La seconde recommandation de Global Trust Certification auprès des homardiers madelinots vise à améliorer la qualité des données sur la remise à l’eau des prises accidentelles de crabe commun. Leur manque de fiabilité est un problème récurrent depuis l’écocertification de la pêcherie en juillet 2013, note M. Brêthes. «Le MPO reconnaît qu’un effort devrait être fait pour l’amélioration des informations enregistrées dans les journaux de bord et de la vérification croisée de ces informations», peut-on lire à ce propos dans le rapport de surveillance 2021.
INDICES AU VERT
Cela dit, Jean-Claude Brêthes affirme que tous les indices d’abondance du stock de homard des Îles-de-la-Madeleine sont «au vert». Les débarquements de 13,4 millions de livres enregistrés en 2020, selon les données préliminaires du ministère fédéral des Pêches et des Océans, ont atteint un sommet historique, relève le rapport de Global Trust Certification.

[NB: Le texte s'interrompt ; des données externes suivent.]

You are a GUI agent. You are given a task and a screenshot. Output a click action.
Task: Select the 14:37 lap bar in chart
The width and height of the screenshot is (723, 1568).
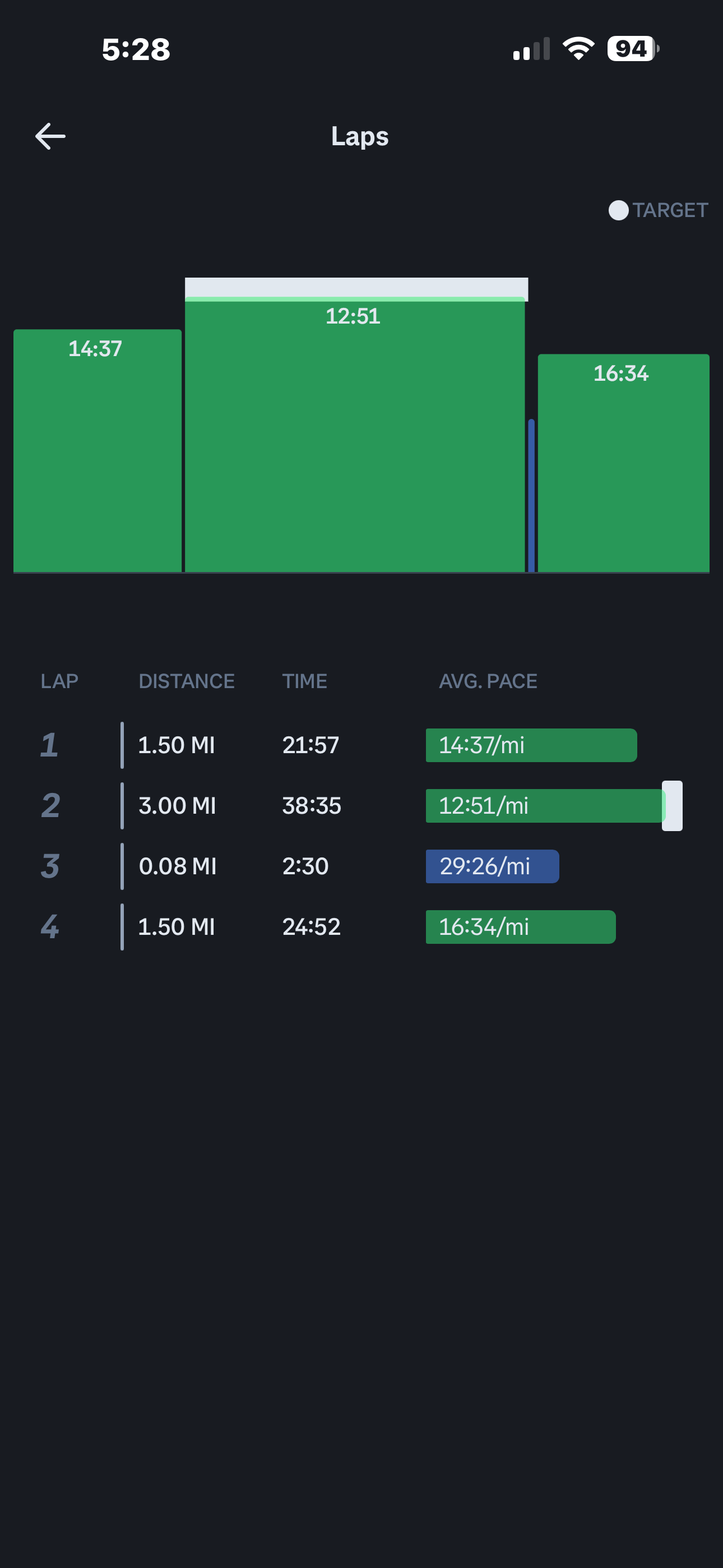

De plus, tous les autres indicateurs démographiques et de productivité de la population des crustacés de la zone 22 sont soit en hausse ou stables. «La production d’œufs est de 3,9 fois supérieure à la moyenne de 1994-1996, période précédant la hausse de la taille minimale légale des captures», signale-t-on, entre autres.
Les audits de surveillance visent d’ailleurs à réviser tout changement concernant la gestion de la pêcherie, incluant les réglementations et le personnel clé de gestion et d’évaluation scientifique du stock. Les certificateurs considèrent également tout développement et changement dans les pratiques de pêche pouvant avoir un impact sur la traçabilité des produits MSC. «La performance de la pêcherie continue à être en conformité avec le Standard Pêcheries MSC», concluent-il.
La prochaine évaluation annuelle de la pêche au homard des Îles sera menée au printemps. Jean-Claude Brêthes et sa collègue Géraldine Criquet, qui dirige l’équipe d’audit de surveillance, tiendront des rencontres virtuelles avec les protagonistes au dossier, étant donné la pandémie de COVID-19.